Curiosamente, as nacionalidades do elenco simbolizam a questão de um projeto de origem familiar que conta com um elemento de fora. À exceção de Elle Fanning, atriz estadunidense que condiciona suas cenas serem faladas em inglês, os outros atores principais são europeus (sueco, dinamarquesa e norueguesa) e a família é norueguesa. O entrelaçamento entre o profissional e o pessoal igualmente se expressa pela forma como Joachim Trier trabalha a metalinguagem. O exercício de fazer um filme pode se manifestar com citações textuais mais diretas ou através da composição visual de algumas sequências. É assim, por exemplo, quando Gustav conversa com Rachel sobre a construção de personagem ou outros colaboradores a respeito das escolhas criativas em geral. Em outro caso, o cineasta mostra seu humor ao dar de presente de aniversário ao neto DVD’s de filmes impróprios para sua faixa etária.
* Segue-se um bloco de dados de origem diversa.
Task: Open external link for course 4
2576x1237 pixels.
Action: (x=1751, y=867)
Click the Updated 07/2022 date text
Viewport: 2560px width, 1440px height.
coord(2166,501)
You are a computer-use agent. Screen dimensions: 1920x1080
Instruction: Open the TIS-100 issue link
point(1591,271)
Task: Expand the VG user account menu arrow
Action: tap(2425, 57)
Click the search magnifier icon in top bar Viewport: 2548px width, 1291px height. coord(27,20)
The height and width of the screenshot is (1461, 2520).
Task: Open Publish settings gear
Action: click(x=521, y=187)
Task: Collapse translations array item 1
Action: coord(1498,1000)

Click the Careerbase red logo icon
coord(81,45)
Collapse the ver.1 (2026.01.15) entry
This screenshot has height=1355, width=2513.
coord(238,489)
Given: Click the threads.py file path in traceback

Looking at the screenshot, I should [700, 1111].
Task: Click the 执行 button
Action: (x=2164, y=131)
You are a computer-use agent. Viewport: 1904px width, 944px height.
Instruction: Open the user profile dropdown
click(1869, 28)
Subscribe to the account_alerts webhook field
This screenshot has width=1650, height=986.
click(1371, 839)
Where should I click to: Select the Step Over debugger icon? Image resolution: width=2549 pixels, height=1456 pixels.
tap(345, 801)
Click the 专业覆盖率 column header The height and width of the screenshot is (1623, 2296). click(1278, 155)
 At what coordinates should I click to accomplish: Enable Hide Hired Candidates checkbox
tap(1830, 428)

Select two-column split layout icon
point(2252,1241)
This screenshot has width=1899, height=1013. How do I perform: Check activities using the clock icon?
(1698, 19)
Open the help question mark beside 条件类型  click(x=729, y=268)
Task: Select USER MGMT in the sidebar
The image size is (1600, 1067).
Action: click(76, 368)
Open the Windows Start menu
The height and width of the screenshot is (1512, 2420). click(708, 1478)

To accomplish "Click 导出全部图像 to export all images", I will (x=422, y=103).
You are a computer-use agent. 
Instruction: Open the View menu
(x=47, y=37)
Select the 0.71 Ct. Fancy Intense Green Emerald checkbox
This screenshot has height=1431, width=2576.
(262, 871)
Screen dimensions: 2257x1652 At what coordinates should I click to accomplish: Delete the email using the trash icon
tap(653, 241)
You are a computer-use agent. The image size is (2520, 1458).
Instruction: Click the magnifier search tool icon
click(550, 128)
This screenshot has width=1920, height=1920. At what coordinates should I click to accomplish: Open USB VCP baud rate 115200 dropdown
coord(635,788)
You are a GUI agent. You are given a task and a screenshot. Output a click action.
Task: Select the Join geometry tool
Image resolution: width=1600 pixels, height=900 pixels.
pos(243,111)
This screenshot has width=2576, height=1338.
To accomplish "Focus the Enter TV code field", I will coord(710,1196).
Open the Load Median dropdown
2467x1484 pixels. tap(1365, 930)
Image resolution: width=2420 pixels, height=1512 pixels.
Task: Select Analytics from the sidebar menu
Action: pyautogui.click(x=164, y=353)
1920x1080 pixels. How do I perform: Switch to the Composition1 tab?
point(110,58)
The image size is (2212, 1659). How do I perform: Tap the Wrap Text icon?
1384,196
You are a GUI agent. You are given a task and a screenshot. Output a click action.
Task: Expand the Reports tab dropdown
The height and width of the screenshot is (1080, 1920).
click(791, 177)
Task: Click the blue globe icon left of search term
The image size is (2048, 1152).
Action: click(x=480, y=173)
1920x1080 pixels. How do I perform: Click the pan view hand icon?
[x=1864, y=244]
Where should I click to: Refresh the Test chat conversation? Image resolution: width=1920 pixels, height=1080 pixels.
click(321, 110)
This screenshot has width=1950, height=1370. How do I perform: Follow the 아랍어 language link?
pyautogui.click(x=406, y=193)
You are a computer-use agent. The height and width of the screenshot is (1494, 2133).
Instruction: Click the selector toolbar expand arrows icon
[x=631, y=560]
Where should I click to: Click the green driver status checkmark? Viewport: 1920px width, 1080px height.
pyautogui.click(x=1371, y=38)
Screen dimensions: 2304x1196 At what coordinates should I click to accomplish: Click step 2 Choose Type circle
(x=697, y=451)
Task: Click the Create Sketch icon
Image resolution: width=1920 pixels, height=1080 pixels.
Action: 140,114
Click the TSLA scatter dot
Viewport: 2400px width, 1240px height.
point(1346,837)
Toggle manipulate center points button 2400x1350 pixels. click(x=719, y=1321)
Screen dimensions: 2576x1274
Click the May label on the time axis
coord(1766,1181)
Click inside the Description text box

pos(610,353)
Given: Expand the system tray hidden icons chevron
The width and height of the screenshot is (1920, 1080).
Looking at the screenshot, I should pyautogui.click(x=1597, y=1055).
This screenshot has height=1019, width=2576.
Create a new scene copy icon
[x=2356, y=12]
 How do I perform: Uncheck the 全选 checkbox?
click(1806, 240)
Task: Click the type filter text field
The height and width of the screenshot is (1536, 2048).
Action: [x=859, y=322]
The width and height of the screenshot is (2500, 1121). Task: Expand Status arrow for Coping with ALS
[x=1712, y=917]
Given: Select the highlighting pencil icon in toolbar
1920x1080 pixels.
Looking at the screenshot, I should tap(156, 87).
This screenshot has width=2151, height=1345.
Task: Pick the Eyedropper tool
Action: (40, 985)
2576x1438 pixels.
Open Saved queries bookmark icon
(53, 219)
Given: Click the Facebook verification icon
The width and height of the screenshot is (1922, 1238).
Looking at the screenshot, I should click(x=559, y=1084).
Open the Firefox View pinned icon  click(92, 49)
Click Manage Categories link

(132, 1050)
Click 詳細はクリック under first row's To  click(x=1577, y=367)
Acima de tudo, a abordagem metalinguística é desenvolvida a partir de sequências que parecem ser reconstruções de eventos íntimos da família, mas se revelam ensaios para o filme de Gustav.

Quando a narrativa se aprofunda sobre a dimensão íntima dos personagens, o trio principal passa a ser compreendido de formas diversas. Nora é apresentada como um mulher insegura e abalada pela pressão de uma grande audiência para uma peça teatral, possivelmente por ser um reflexo dos traumas que ainda carrega da criação paterna. Se ela pode sofrer com a exposição da vida artística, pode indicar também uma força de espírito para questionar o pai quando este não concorda com suas ações ou diminuiu seus defeitos. Gustav é introduzido como uma figura de difícil convivência por ser exigente e não ter filtro nos comentários, mas tem suas contradições ao demonstrar um humor provocativo nas situações mais inesperadas e se esforçar para retomar o contato com as filhas. E Agnes desfaz as impressões iniciais de ser uma jovem submissa ao pai e incapaz de manifestar sua próprias vontades, assumindo uma posição de sustentação emocional da família para garantir a reconciliação entre o pai e a irmã. Apesar de Stellan Skarsgard ser muito eficiente na construção e no desenvolvimento de camadas de Gustav, são Renate Seinsve e Inga Ibsdotter Lilleaas que mais retratem o fundo emocional da comédia dramática.

Joachim Trier tem o mérito de articular facetas distintas em “Valor sentimental” de forma próxima ao que já tinha feito em “A pior pessoa do mundo“. Em sua obra anterior, o drama de amadurecimento abordou a fugacidade das relações sociais e profissionais da juventude contemporânea. No seu mais recente trabalho, a profundidade da arte se expressa no encontro entre tarefas profissionais e memórias pessoais. A princípio, o conflito central estaria relacionado à relação entre pai e filha. À medida que o tempo passa, a amizade entre duas irmãs ganha um peso emocional muito grande que comove tudo e todos. Basta reparar na cena em que Agnes e Nora leem o roteiro de Gustav e demonstram o amor recíproco entre elas. É um momento chave para novamente investir na aproximação entre a retomada de situações do passado e a produção de sequências para o filme de Gustav. Como resultado, a arte pode ser um pedido de desculpas e o reencontro entre pessoas que se amam.

*Filme assistido durante a cobertura da 27ª edição do Festival do Rio (27th Rio de Janeiro Int’l Film Festival).